- PASSAGE SHOWN:
Start

Metamath Proof Explorer

Theorem cnvun

Description: The converse of a union is the union of converses. Theorem 16 of Suppes p. 62. (Contributed by NM, 25-Mar-1998) (Proof shortened by Andrew Salmon, 27-Aug-2011)

		Ref	Expression
	Assertion	cnvun	$⊢ {(A \cup B)}^{-1} = A^{-1} \cup B^{-1}$

Proof

Step	Hyp	Ref	Expression
1		df-cnv	$⊢ {(A \cup B)}^{-1} = \{⟨x, y⟩ \| y (A \cup B) x\}$
2		unopab	$⊢ \{⟨x, y⟩ \| y A x\} \cup \{⟨x, y⟩ \| y B x\} = \{⟨x, y⟩ \| (y A x \lor y B x)\}$
3		brun	$⊢ y (A \cup B) x \leftrightarrow (y A x \lor y B x)$
4	3	opabbii	$⊢ \{⟨x, y⟩ \| y (A \cup B) x\} = \{⟨x, y⟩ \| (y A x \lor y B x)\}$
5	2 4	eqtr4i	$⊢ \{⟨x, y⟩ \| y A x\} \cup \{⟨x, y⟩ \| y B x\} = \{⟨x, y⟩ \| y (A \cup B) x\}$
6	1 5	eqtr4i	$⊢ {(A \cup B)}^{-1} = \{⟨x, y⟩ \| y A x\} \cup \{⟨x, y⟩ \| y B x\}$
7		df-cnv	$⊢ A^{-1} = \{⟨x, y⟩ \| y A x\}$
8		df-cnv	$⊢ B^{-1} = \{⟨x, y⟩ \| y B x\}$
9	7 8	uneq12i	$⊢ A^{-1} \cup B^{-1} = \{⟨x, y⟩ \| y A x\} \cup \{⟨x, y⟩ \| y B x\}$
10	6 9	eqtr4i	$⊢ {(A \cup B)}^{-1} = A^{-1} \cup B^{-1}$

End

- TASK BRIEF: Reproduce the Metamath page on the converse of a union above in full, unchanged.

- PROVIDED DATA:
Start

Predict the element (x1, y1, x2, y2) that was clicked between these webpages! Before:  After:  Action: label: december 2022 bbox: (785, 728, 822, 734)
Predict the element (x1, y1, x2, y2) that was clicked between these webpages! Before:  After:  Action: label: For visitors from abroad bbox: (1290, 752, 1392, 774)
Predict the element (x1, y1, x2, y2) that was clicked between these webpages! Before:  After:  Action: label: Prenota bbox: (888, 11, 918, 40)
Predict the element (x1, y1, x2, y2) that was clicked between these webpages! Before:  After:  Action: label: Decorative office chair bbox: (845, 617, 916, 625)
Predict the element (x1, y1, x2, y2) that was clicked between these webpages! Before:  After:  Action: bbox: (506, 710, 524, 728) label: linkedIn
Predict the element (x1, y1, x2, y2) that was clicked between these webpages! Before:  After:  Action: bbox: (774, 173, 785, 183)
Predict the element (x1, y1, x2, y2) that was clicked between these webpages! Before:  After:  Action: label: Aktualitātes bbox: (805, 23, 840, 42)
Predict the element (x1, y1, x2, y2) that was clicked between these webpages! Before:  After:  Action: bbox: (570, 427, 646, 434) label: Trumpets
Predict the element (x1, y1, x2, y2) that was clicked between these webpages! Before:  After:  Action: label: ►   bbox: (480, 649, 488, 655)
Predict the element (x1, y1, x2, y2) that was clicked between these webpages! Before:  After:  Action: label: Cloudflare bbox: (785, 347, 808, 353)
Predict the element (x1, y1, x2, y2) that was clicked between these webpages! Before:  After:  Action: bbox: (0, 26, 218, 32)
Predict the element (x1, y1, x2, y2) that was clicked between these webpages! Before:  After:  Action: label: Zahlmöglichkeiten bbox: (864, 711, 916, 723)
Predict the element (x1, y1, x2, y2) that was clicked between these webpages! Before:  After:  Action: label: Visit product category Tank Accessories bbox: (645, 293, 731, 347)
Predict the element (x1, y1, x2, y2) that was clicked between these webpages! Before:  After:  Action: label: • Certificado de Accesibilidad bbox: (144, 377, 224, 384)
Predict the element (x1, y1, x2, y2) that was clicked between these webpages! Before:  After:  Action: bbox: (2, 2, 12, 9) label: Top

End

- RESULT OF THIS EXERCISE:
Metamath Proof Explorer

Theorem cnvun

Description: The converse of a union is the union of converses. Theorem 16 of Suppes p. 62. (Contributed by NM, 25-Mar-1998) (Proof shortened by Andrew Salmon, 27-Aug-2011)

		Ref	Expression
	Assertion	cnvun	$⊢ {(A \cup B)}^{-1} = A^{-1} \cup B^{-1}$

Proof

Step	Hyp	Ref	Expression
1		df-cnv	$⊢ {(A \cup B)}^{-1} = \{⟨x, y⟩ \| y (A \cup B) x\}$
2		unopab	$⊢ \{⟨x, y⟩ \| y A x\} \cup \{⟨x, y⟩ \| y B x\} = \{⟨x, y⟩ \| (y A x \lor y B x)\}$
3		brun	$⊢ y (A \cup B) x \leftrightarrow (y A x \lor y B x)$
4	3	opabbii	$⊢ \{⟨x, y⟩ \| y (A \cup B) x\} = \{⟨x, y⟩ \| (y A x \lor y B x)\}$
5	2 4	eqtr4i	$⊢ \{⟨x, y⟩ \| y A x\} \cup \{⟨x, y⟩ \| y B x\} = \{⟨x, y⟩ \| y (A \cup B) x\}$
6	1 5	eqtr4i	$⊢ {(A \cup B)}^{-1} = \{⟨x, y⟩ \| y A x\} \cup \{⟨x, y⟩ \| y B x\}$
7		df-cnv	$⊢ A^{-1} = \{⟨x, y⟩ \| y A x\}$
8		df-cnv	$⊢ B^{-1} = \{⟨x, y⟩ \| y B x\}$
9	7 8	uneq12i	$⊢ A^{-1} \cup B^{-1} = \{⟨x, y⟩ \| y A x\} \cup \{⟨x, y⟩ \| y B x\}$
10	6 9	eqtr4i	$⊢ {(A \cup B)}^{-1} = A^{-1} \cup B^{-1}$